Immigrant Thanskgiving

Posted on December 03, 2013

Immigrant Thanksgiving

Thanksgiving is a special American holiday that honors some of our first immigrants and how they were befriended by the first Americans. This history goes back almost 400 years and is linked to the Pilgrims who arrived at Plymouth Rock unprepared for the New England winter. The Pilgrims were fleeing oppression, seeking freedom and opportunity to improve their own well-being, and in desperate need of friends and cultural competency in a new world.  The Wampanoag people were one of the many ethnic groups already in America. The Wampanoags who lived in the area that we now call Massachusetts, the pilgrims, shared food, taught them skills of hunting and farming in a new environment, and how to survive a hard winter ahead. The original Thanksgiving meal paralleled a traditional harvest feast that the Pilgrims had known in England, but it attained new meaning when it became a lifeline for them in their acculturation to the new world.

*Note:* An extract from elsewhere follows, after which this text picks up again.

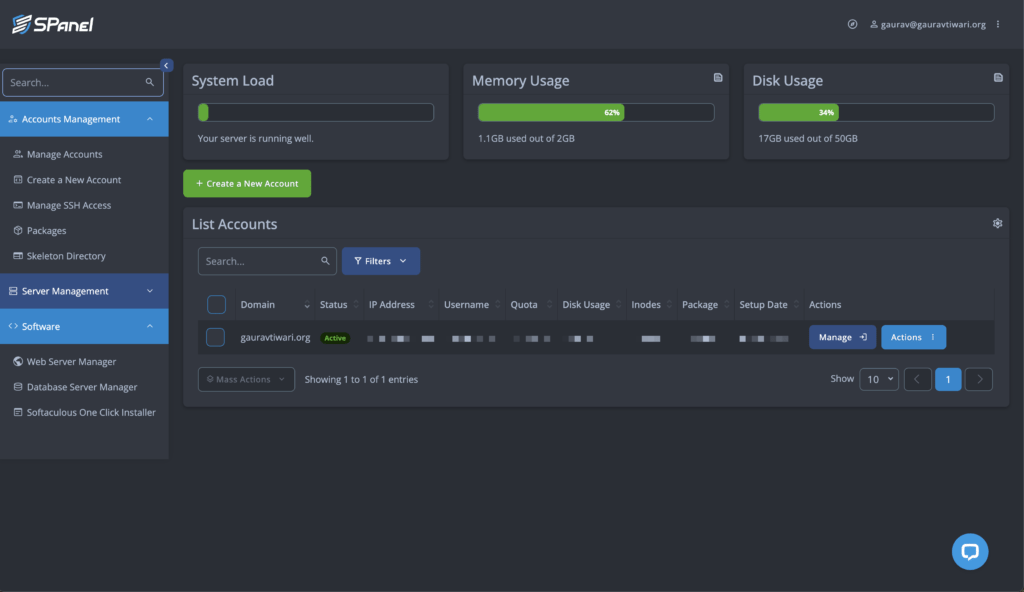Click the Disk Usage details icon

(x=997, y=78)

In 1863 President Lincoln proclaimed Thanksgiving as a national holiday, a move intended partly as a gesture to try and unite North and South. In the early 1900s, when there were large numbers of immigrants coming to the U.S., national leaders again promoted Thanksgiving as a way to welcome and assist newcomers with food and friendship.

Now, in the early stages of a new century, we are seeing many people without enough food or economic opportunities who need assistance during hard times. They are not all immigrants, but are all a part of our neighborhoods and communities. It is a time for all of us to give thanks for our own well-being and that of our neighbors, and to be sure that our neighbors, wherever they are from, have enough food to eat, access to health care, and are welcomed and included in building strong communities.